Measuring Freedom of Action

Surveys of workers - how often do you have to approve an AI decision, how much thought do you put into each approval (e.g. level of review / pass rate of AI pull requests)

Monitoring progress on agent infrastructure → if AI agents are operating online, are there meaningful constraints on them? Does e.g. Cloudflare have any meaningful controls, or is it all a chaotic mess?

Something military or military-adjacent - reports of smaller militaries using autonomous/semi-autonomous systems..?

We can also make a big list of discrete flags and ask people about them, e.g. “Is your AI allowed to spend money on business expenses? Up to how much?” or “Is your AI allowed to search the internet freely in the course of completing a task?” or “Are AIs at your company allowed to talk to employees other than the human that started the task in the course of completing their task? What about external people?” 

White-hat reports of prompt injections paid out by bug bounties at the top (100) websites across domains over time (as a proxy for how many applications allow AI systems to take actions that can exfiltrate user data)

Black-hat exploits of AIs (only possible if AIs are in a position to take important actions without adequate review?)

Curve-Bending Mechanisms

Note that the impact of AI can be difficult to predict. E.g. the prediction of AI flooding the zone with misinformation in the 2024 election didn’t pan out. Sycophancy → mental health impact, conversely, was an event that wasn’t widely predicted.

Intelligence explosion (software and/or hardware)

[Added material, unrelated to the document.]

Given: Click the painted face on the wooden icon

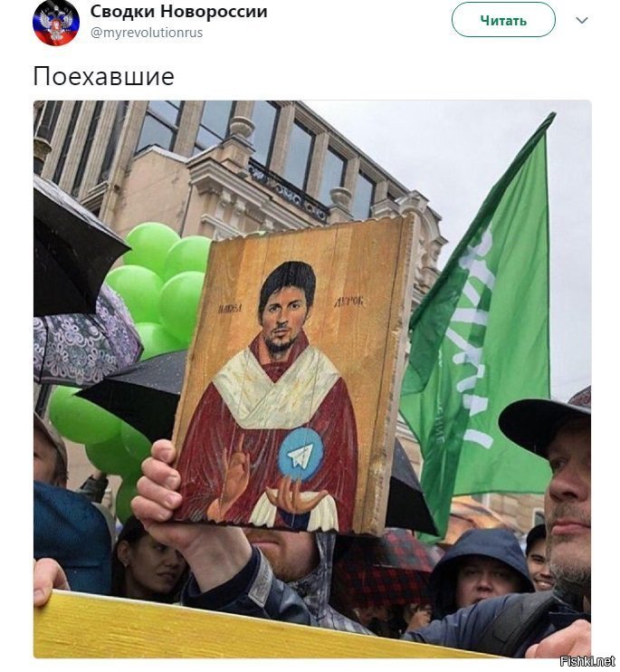Looking at the screenshot, I should 287,309.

Measure both initial speedup, and whether r > 1

Surveys of AI companies on internal AI use (bunch of ideas for granular questions, e.g. subj sense of speedup, what tasks they’re used for now, what tasks aren’t they used for, hypothetical questions)

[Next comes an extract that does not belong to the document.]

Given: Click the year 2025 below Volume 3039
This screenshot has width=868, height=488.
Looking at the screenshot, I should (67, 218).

Internal measures of the absolute rate of algorithmic progress at AI companies (e.g. how much compute does it take to get GPT-4-level perf), watch for that trend accelerating

Source

Ryan: Get people who have done the takeoff modeling to look at the data on algo progress (both historical from humans and data under automation regime). Unclear if this data will resolve disagreements, but seems like it can help. (Tom, Daniel, maybe some people from Epoch)

Algorithmic breakthrough / new approach (e.g. neuralese, in-context learning, long-term memory, recurrence, brain emulation) (either known or unknown unknown)

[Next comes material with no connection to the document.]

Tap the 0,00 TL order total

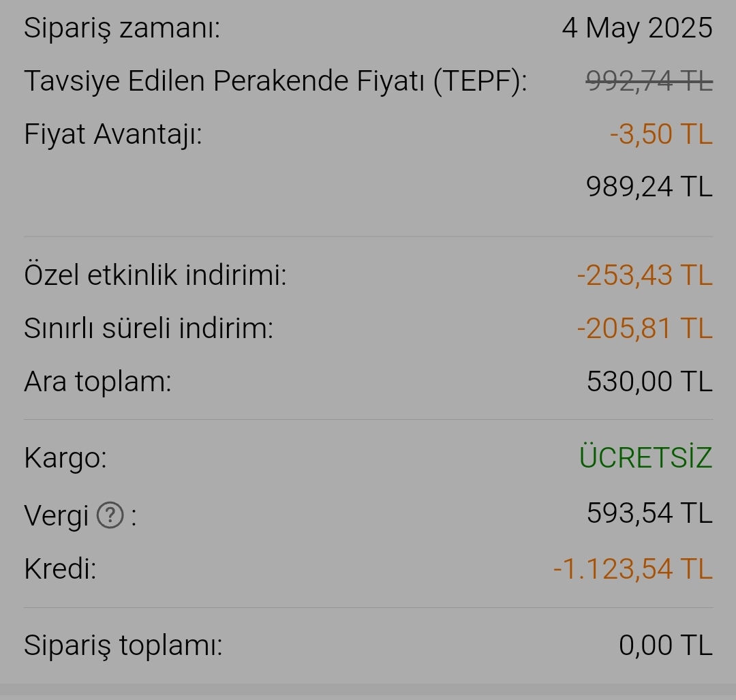pyautogui.click(x=666, y=645)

Study new model releases to look for signatures of known ideas, or look for an increase in papers on some approach

Discontinuous jumps across a range of difficult benchmarks

Could ask companies key questions like e.g. “are you still using English CoT?” and make them report

Survey expectations at frontier labs (also covers intelligence explosion)

Analysis attributing performance gains to different sources (e.g. model size scaleup, data quality improvement, RL, etc)

Ryan: really big breakthroughs are like, AlexNet, GPT-1 / scale-up, scaling RL (o1, o3). Easy to notice something is turning into a big deal, hard to tell where on the Richter scale it will land.

Could track the current 5 most promising potential trend-breakers.

Ajeya: track breakdown of capabilities improvements over time: how much is from scaling pretraining, scaling RL posttraining, etc.

Threshold effects / phase changes (e.g. the moment when people are no longer needed; maybe time horizon scaling suddenly becomes much easier)

Phase changes in behavior of AI Village or other observations of AI capability / usage in real or realistic contexts

Phase change in qualitative analysis of uplift trials

Some resource (data, compute, electricity, intelligence headroom) is exhausted

Note, may lead to workarounds rather than an end to progress. E.g. pretraining data gets harder to scale → scale RL instead. Hard to predict the effect.

Low-hanging fruit is exhausted; training for long-horizon tasks is expensive

Some important missing capability doesn’t yield to scaling + progress (e.g. sample-efficient learning, “judgement”, long-time-horizon skills)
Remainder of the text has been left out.